Search code examples
pythonpython-requestspython-requests-html

Retrieving data from ajax request


I try to webscrap data of all past ufc matches from this page https://www.ufc.com/events#events-list-past.

And it has ajax request "load more" so when trying to send request to ajax it returns 404

headers = {'Accept': 'text/html',
           'User-Agent': 'Mozilla/5.0 (Windows NT 10.0; Win64; x64; rv:109.0) Gecko/20100101 Firefox/112.0'}
url = 'https://www.ufc.com/views/ajax?_wrapper_format=drupal_ajax'
page = requests.get(url, headers=headers)
print(page.status_code)

How can I load all these matches?


Solution

  • You forgot to send the payload along the request:

    import requests
    from bs4 import BeautifulSoup
    
    api_url = 'https://www.ufc.com/views/ajax?_wrapper_format=drupal_ajax'
    
    payload = {
        "view_name": "events_upcoming_past_solr",
        "view_display_id": "past",
        "view_args": "",
        "view_path": "/events",
        "view_base_path": "",
        "view_dom_id": "8177974293330a03393b98761bd5673fd3b427b60e6d7c5b5b54a6ca34144791",
        "pager_element": "0",
        "page": 1,
        "_drupal_ajax": "1",
        "ajax_page_state[theme]": "ufc",
        "ajax_page_state[theme_token]": "",
        "ajax_page_state[libraries]": "addtoany/addtoany,classy/base,classy/messages,core/normalize,core/picturefill,dve/video,field_group/element.horizontal_tabs,google_analytics/google_analytics,layout_discovery/onecol,poll/drupal.poll-links,system/base,ufc/buttons,ufc/card-content-footer,ufc/card-event,ufc/carousel,ufc/filter-select,ufc/global-css,ufc/global-js,ufc/greensock-tweenmax,ufc/hero,ufc/how-to-watch-event,ufc/how-to-watch-event-group,ufc/in-action,ufc/links-dropdown,ufc/menu-main,ufc/page,ufc/sidebar-first,ufc/site-footer,ufc/site-header,ufc/tabs,ufc_events/eventsList,ufc_localization/region,ufc_localization/timezoner,ufc_yext/search_bar,views/views.ajax,views/views.module,views_infinite_scroll/views-infinite-scroll"

=== Problem to work on ===
Reproduce the entire forum thread about scraping past UFC events through an ajax request, word for word and unchanged.

(Entries on target coordinates)
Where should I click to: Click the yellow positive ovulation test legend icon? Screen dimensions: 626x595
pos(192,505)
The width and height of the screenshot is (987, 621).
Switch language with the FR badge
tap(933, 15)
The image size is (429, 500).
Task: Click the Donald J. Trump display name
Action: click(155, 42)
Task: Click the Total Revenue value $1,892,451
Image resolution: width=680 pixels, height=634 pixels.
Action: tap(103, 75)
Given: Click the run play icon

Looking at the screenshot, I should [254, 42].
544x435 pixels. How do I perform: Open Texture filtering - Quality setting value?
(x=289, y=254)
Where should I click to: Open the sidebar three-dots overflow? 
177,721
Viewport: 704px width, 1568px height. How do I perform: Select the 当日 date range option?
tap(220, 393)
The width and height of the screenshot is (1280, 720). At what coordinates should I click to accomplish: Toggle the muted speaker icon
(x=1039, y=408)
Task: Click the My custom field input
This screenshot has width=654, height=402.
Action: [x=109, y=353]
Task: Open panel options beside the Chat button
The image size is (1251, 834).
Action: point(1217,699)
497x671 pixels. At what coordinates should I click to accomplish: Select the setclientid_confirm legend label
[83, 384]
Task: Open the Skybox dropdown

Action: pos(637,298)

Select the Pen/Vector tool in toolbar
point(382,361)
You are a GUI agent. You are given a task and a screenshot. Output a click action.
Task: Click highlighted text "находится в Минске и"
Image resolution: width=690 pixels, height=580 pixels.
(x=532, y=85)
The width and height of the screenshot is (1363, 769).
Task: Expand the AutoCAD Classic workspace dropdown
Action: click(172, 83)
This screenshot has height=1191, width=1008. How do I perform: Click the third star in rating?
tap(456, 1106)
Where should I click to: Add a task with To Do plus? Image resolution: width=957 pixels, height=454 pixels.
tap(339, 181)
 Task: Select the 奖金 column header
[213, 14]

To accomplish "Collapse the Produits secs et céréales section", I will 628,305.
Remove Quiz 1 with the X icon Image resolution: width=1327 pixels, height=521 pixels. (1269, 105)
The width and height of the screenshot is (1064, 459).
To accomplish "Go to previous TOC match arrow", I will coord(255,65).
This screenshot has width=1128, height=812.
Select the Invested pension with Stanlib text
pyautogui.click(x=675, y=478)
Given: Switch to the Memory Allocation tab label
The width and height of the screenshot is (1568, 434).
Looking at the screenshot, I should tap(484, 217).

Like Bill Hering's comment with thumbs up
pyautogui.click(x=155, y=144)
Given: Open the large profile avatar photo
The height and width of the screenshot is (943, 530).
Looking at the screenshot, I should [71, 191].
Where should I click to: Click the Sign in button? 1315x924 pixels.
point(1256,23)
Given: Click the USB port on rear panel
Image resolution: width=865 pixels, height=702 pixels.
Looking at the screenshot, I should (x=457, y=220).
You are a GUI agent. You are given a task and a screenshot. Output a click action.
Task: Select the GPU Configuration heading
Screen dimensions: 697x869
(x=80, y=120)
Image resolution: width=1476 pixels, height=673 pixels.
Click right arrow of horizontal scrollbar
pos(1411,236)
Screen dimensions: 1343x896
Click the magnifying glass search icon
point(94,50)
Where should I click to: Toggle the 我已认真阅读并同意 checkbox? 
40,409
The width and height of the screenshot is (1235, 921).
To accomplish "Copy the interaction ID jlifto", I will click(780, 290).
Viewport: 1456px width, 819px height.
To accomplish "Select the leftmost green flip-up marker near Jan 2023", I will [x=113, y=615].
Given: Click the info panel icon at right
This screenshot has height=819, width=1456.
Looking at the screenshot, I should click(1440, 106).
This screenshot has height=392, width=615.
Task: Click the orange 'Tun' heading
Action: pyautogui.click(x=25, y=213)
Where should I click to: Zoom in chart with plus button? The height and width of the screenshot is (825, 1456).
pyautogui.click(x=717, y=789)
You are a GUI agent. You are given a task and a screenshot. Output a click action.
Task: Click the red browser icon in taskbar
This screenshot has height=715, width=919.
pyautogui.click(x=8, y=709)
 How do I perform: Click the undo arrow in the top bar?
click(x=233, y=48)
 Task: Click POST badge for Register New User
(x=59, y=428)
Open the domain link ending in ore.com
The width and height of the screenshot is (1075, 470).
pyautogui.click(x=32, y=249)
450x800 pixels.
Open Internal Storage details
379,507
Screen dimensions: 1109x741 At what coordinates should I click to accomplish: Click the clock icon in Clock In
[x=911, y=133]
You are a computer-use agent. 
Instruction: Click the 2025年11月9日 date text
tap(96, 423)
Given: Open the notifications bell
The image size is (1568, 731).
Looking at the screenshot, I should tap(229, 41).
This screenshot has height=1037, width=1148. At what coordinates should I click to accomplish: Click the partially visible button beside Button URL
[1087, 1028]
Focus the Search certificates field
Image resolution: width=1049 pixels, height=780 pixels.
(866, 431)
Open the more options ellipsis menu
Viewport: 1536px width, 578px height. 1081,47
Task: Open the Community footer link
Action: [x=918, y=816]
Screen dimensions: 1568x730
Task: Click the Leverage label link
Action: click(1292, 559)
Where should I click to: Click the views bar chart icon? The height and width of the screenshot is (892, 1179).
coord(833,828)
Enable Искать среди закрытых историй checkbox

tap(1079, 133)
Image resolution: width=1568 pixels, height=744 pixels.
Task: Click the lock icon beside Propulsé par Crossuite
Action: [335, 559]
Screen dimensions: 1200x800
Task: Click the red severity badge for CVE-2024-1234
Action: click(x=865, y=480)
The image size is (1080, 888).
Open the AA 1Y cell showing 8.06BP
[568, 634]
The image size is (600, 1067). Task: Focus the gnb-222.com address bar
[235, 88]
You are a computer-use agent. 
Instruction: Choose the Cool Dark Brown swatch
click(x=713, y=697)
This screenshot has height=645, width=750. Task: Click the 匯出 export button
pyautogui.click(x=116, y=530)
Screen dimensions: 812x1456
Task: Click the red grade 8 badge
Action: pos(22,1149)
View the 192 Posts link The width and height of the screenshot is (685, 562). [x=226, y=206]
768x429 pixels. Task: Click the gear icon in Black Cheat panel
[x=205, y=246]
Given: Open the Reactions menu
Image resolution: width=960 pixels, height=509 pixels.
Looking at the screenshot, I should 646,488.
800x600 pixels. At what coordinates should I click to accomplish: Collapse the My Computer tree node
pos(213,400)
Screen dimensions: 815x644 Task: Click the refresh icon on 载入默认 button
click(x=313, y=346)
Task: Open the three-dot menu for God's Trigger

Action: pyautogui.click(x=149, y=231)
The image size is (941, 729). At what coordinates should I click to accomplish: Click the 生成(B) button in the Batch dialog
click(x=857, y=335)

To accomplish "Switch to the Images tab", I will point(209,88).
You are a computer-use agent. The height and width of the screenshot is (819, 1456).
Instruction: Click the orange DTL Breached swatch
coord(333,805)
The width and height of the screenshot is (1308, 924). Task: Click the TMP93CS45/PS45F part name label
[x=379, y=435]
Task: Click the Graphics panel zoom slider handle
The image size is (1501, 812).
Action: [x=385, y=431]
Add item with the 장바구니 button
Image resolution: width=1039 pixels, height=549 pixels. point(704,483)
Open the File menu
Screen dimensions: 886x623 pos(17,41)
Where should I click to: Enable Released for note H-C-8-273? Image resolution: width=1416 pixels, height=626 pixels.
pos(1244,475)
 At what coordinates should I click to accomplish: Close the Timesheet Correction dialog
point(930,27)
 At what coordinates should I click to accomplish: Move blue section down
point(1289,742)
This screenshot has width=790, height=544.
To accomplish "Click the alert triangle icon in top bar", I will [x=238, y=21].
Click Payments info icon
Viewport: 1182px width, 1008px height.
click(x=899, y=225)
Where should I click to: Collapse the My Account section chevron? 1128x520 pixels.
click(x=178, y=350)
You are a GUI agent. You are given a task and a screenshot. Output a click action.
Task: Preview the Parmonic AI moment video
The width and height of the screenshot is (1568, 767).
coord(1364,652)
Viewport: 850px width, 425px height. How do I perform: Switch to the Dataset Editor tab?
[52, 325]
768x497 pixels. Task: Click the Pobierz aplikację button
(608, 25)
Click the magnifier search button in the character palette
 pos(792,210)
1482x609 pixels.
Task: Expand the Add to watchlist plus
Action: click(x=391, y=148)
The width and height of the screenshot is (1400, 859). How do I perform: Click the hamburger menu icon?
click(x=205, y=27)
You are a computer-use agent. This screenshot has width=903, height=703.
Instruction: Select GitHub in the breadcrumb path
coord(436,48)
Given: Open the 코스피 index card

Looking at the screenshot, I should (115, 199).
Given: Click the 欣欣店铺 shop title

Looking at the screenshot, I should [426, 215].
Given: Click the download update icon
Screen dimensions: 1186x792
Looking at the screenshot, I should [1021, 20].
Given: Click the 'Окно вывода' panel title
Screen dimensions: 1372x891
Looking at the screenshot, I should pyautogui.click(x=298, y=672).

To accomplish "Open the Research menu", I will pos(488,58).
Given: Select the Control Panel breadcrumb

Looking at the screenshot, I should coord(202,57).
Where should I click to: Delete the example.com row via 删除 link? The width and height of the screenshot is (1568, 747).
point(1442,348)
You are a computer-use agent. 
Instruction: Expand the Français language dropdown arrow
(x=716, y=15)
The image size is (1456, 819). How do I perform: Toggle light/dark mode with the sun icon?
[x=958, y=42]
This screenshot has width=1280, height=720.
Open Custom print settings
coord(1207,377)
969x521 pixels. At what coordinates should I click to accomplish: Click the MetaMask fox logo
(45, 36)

=== Expected answer ===
Search code examples
pythonpython-requestspython-requests-html

Retrieving data from ajax request


I try to webscrap data of all past ufc matches from this page https://www.ufc.com/events#events-list-past.

And it has ajax request "load more" so when trying to send request to ajax it returns 404

headers = {'Accept': 'text/html',
           'User-Agent': 'Mozilla/5.0 (Windows NT 10.0; Win64; x64; rv:109.0) Gecko/20100101 Firefox/112.0'}
url = 'https://www.ufc.com/views/ajax?_wrapper_format=drupal_ajax'
page = requests.get(url, headers=headers)
print(page.status_code)

How can I load all these matches?


Solution

  • You forgot to send the payload along the request:

    import requests
    from bs4 import BeautifulSoup
    
    api_url = 'https://www.ufc.com/views/ajax?_wrapper_format=drupal_ajax'
    
    payload = {
        "view_name": "events_upcoming_past_solr",
        "view_display_id": "past",
        "view_args": "",
        "view_path": "/events",
        "view_base_path": "",
        "view_dom_id": "8177974293330a03393b98761bd5673fd3b427b60e6d7c5b5b54a6ca34144791",
        "pager_element": "0",
        "page": 1,
        "_drupal_ajax": "1",
        "ajax_page_state[theme]": "ufc",
        "ajax_page_state[theme_token]": "",
        "ajax_page_state[libraries]": "addtoany/addtoany,classy/base,classy/messages,core/normalize,core/picturefill,dve/video,field_group/element.horizontal_tabs,google_analytics/google_analytics,layout_discovery/onecol,poll/drupal.poll-links,system/base,ufc/buttons,ufc/card-content-footer,ufc/card-event,ufc/carousel,ufc/filter-select,ufc/global-css,ufc/global-js,ufc/greensock-tweenmax,ufc/hero,ufc/how-to-watch-event,ufc/how-to-watch-event-group,ufc/in-action,ufc/links-dropdown,ufc/menu-main,ufc/page,ufc/sidebar-first,ufc/site-footer,ufc/site-header,ufc/tabs,ufc_events/eventsList,ufc_localization/region,ufc_localization/timezoner,ufc_yext/search_bar,views/views.ajax,views/views.module,views_infinite_scroll/views-infinite-scroll"